WHAT THE EXERCISE ASKS ::
Reproduce precisely the lines between the start of the data below and the line with "Given: Open the hamburger main menu", both included.

*** SOURCE DATA Section Begins ***

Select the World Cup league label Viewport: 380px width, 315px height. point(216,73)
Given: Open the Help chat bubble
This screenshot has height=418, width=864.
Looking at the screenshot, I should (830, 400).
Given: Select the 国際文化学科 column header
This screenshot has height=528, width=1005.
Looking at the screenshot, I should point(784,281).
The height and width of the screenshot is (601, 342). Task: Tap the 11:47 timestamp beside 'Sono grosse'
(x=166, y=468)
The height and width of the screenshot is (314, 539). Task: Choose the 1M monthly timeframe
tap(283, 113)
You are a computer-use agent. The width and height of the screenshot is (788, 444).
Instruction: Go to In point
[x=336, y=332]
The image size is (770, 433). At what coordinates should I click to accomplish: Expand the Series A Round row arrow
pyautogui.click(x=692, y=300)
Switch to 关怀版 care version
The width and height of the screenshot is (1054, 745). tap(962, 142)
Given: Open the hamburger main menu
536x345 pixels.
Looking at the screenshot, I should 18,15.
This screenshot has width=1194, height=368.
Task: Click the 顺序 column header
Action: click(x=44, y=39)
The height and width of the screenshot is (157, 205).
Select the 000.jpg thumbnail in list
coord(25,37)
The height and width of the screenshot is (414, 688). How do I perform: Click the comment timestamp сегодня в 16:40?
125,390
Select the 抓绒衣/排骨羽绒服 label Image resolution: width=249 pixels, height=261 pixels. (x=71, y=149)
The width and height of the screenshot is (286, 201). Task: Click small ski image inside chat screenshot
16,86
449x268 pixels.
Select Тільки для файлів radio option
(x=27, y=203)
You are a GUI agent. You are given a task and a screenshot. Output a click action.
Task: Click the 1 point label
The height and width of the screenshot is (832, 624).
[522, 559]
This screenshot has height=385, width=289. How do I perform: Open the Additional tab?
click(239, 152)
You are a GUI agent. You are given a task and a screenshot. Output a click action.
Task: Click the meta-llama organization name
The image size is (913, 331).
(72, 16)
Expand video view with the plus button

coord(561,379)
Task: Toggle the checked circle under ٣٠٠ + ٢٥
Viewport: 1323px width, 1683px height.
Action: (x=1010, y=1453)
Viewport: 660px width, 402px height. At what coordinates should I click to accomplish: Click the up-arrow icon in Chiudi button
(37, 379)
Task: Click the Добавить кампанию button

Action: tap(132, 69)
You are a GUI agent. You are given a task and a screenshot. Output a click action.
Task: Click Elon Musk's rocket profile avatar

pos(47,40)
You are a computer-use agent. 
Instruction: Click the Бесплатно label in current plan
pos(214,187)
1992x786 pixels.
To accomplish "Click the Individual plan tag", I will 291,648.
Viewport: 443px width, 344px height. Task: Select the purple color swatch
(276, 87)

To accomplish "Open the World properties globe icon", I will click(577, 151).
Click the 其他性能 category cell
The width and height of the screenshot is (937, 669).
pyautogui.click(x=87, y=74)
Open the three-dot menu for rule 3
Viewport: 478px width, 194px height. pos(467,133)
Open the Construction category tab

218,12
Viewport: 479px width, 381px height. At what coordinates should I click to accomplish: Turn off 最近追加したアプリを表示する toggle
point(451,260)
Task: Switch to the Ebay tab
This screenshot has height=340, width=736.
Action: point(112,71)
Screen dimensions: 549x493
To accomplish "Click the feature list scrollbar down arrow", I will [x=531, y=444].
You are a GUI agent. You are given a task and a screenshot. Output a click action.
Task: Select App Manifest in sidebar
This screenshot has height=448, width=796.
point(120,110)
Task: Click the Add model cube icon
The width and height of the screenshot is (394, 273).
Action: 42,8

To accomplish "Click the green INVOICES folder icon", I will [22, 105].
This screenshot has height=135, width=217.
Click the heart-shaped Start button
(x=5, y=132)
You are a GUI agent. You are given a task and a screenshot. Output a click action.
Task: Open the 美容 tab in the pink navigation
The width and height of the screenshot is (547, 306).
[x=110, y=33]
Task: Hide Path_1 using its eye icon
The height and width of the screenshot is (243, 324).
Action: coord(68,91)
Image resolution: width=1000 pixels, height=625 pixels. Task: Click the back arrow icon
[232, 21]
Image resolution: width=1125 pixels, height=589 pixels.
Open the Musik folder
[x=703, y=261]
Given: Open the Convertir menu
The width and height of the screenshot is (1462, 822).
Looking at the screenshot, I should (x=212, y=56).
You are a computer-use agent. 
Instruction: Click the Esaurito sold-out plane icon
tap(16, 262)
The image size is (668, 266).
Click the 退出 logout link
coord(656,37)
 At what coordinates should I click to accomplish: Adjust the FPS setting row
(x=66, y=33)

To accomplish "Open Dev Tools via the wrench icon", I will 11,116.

*** SOURCE DATA Section Ends ***

WRITTEN ANSWER ::
Select the World Cup league label Viewport: 380px width, 315px height. point(216,73)
Given: Open the Help chat bubble
This screenshot has height=418, width=864.
Looking at the screenshot, I should (830, 400).
Given: Select the 国際文化学科 column header
This screenshot has height=528, width=1005.
Looking at the screenshot, I should point(784,281).
The height and width of the screenshot is (601, 342). Task: Tap the 11:47 timestamp beside 'Sono grosse'
(x=166, y=468)
The height and width of the screenshot is (314, 539). Task: Choose the 1M monthly timeframe
tap(283, 113)
You are a computer-use agent. The width and height of the screenshot is (788, 444).
Instruction: Go to In point
[x=336, y=332]
The image size is (770, 433). At what coordinates should I click to accomplish: Expand the Series A Round row arrow
pyautogui.click(x=692, y=300)
Switch to 关怀版 care version
The width and height of the screenshot is (1054, 745). tap(962, 142)
Given: Open the hamburger main menu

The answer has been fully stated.